Fluorocarbons are fluorine substituted hydrocarbon compounds that are biocompatible. Brominated fluorocarbons and other fluorocarbons are also known to be safe, biocompatible substances when appropriately used in medical applications. In addition to their use as aerosol propellants, they have been used in medical applications as imaging agents and as blood substitutes. U.S. Pat. No. 3,975,512 to Long uses fluorocarbons, including brominated perfluorocarbons, as a contrast enhancement medium in radiological imaging.
Gases in general, including oxygen and carbon dioxide, are highly soluble in some fluorocarbons. This characteristic has permitted investigators to develop emulsified fluorocarbons as blood substitutes. For a general review of the use of fluorocarbons as blood substitutes see "Reassessment of Criteria for the Selection of Perfluorochemicals for Second-Generation Blood Substitutes: Analysis of Structure/Property Relationship" by Jean G. Riess, Artificial Organs 8:34-56, 1984.

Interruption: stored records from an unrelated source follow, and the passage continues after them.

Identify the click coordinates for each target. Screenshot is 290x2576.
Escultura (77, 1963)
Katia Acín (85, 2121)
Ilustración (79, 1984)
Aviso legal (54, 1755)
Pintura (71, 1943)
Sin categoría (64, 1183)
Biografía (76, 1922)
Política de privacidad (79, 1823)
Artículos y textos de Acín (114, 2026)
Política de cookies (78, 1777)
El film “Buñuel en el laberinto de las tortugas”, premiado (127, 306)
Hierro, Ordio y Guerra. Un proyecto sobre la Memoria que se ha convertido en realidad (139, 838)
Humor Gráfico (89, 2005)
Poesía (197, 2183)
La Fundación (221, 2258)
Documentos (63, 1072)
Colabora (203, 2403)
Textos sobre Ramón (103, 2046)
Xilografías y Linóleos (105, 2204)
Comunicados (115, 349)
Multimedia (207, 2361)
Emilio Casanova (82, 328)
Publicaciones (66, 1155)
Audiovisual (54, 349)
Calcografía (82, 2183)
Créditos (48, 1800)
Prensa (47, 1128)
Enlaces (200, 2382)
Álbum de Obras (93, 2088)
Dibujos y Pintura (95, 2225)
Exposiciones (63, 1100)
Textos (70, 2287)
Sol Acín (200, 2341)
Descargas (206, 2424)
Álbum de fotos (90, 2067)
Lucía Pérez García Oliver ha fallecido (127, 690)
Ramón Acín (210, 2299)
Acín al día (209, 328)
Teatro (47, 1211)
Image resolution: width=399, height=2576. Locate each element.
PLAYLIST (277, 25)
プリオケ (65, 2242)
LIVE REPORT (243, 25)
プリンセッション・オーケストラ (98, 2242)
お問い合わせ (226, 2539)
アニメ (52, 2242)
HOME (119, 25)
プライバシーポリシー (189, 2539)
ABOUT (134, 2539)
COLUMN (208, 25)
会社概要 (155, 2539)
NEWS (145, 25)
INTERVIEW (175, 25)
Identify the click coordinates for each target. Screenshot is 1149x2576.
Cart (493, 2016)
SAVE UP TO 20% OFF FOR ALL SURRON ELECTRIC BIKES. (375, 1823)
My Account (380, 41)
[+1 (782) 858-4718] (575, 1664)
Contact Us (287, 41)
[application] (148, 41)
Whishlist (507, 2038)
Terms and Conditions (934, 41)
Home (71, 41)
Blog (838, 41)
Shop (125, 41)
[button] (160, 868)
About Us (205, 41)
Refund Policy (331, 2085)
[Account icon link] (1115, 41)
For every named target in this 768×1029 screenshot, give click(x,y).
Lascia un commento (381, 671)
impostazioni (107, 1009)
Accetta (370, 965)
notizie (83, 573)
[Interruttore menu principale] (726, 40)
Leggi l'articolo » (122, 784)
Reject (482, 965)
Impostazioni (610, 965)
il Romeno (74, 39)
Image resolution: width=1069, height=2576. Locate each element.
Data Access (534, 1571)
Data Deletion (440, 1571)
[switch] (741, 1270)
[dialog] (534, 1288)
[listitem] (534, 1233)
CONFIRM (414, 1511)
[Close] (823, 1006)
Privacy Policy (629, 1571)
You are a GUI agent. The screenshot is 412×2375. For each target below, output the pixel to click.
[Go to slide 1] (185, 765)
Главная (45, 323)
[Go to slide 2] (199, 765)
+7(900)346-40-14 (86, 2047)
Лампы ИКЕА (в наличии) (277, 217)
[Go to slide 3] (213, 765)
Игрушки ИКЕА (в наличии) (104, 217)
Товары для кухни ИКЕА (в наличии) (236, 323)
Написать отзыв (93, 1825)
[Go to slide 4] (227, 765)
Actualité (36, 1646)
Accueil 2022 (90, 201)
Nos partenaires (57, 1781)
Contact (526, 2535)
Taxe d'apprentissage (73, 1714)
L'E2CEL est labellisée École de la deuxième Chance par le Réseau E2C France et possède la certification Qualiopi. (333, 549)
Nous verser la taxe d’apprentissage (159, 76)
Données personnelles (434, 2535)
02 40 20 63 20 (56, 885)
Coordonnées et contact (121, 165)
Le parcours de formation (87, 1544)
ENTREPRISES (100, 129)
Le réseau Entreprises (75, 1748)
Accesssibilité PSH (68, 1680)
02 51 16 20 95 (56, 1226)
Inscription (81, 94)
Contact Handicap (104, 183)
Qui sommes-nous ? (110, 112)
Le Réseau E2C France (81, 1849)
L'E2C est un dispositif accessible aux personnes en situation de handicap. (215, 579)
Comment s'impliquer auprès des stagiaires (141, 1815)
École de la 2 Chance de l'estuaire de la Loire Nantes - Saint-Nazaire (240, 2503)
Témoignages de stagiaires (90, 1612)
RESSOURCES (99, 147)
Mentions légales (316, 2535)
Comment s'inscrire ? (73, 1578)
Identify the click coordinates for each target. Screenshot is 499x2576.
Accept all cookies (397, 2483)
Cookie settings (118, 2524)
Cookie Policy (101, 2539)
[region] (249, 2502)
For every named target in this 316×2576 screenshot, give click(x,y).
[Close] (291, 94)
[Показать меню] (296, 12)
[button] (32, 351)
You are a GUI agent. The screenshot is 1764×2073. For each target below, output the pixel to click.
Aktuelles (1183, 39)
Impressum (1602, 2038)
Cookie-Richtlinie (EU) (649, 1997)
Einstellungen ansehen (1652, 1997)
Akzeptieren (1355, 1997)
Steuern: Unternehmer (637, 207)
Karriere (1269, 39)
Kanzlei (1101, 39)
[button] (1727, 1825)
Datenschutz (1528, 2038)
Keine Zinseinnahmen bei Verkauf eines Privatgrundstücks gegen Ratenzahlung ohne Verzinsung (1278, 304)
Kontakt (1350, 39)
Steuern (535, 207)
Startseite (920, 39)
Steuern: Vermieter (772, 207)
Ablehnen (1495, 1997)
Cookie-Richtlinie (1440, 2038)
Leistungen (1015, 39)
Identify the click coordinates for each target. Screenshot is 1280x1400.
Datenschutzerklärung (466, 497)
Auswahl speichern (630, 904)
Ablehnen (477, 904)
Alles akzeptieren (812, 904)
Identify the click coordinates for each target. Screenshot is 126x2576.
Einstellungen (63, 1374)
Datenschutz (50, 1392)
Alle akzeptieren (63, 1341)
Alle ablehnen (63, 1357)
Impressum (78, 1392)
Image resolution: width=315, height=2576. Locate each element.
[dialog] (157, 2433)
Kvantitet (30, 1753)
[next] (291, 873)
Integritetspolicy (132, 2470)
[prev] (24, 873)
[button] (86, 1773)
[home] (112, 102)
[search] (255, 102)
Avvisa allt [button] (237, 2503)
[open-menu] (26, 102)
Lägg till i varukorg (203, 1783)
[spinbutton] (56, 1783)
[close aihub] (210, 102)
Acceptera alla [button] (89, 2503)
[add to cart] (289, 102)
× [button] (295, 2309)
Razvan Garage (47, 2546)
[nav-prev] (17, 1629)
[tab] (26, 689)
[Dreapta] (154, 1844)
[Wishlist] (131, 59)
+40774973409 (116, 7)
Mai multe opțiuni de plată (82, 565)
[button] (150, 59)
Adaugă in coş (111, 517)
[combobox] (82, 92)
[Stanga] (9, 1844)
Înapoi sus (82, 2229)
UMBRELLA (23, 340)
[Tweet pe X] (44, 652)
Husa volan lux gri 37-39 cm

Oxygenatable fluorocarbons act as a solvent for oxygen. They dissolve oxygen at higher tensions and release it as the partial pressure decreases; carbon dioxide is similarly stored and released. When a fluorocarbon is used intravascularly, oxygenation of the fluorocarbon occurs naturally through the lungs. However, the fluorocarbon can be oxygenated prior to use in applications such as percutaneous transluminal coronary angioplasty, stroke therapy and organ preservation.
Liquid breathing using oxygenated fluorocarbons has been demonstrated on several occasions. For example, an animal submerged in an oxygenated fluorocarbon liquid may exchange oxygen and carbon dioxide normally when the lungs fill with the fluorocarbon. Although the work of breathing is increased in total submersion experiments, the animal can derive adequate oxygen for survival by breathing the oxygenated fluorocarbon liquid.
Full liquid breathing as a therapy presents significant problems. Liquid breathing in a hospital setting requires dedicated ventilation equipment capable of handling liquids. Moreover, oxygenation of the fluorocarbon being breathed must be accomplished separately. The capital costs associated with liquid breathing are considerable. Partial liquid ventilation techniques as disclosed in related U.S. application Ser. No. 07/695,547 are a safe and convenient clinical application of liquid breathing using oxygenated fluorocarbons.
A wide variety of pulmonary conditions exist in humans that are treatable with medicaments. Some conditions result from congenital defects, either as the result of premature birth and inadequate development of the lungs or from genetic abnormalities. One of these is Respiratory Distress Syndrome (RDS) that occurs in premature infants. Other distress conditions result from trauma to the lungs induced by exposure to particulate matter, infectious agents or injury. Adult Respiratory Distress Syndrome (ARDS) results from pulmonary trauma in adults. Infectious agents (bacterial, viral and fungal) can damage lungs by local infections and treatment of such diseases is well known. Immunocompromised patients such as people suffering from Acquired Immunodeficiency Syndrome (AIDS) or people undergoing drug treatment to suppress immunological rejection of transplanted organs also have increased susceptibility to lung infections. Lung cancer also affects thousands of people throughout the world and often results in their death. These diseases reflect only some of a wide variety of medical conditions associated with pulmonary distress.